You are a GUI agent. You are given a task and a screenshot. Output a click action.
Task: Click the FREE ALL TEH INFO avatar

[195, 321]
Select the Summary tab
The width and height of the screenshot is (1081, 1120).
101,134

§ **Exercise goal**
Emit the records above again, exactly, with no line skipped.

§ **Task response**
You are a GUI agent. You are given a task and a screenshot. Output a click action.
Task: Click the FREE ALL TEH INFO avatar

[195, 321]
Select the Summary tab
The width and height of the screenshot is (1081, 1120).
101,134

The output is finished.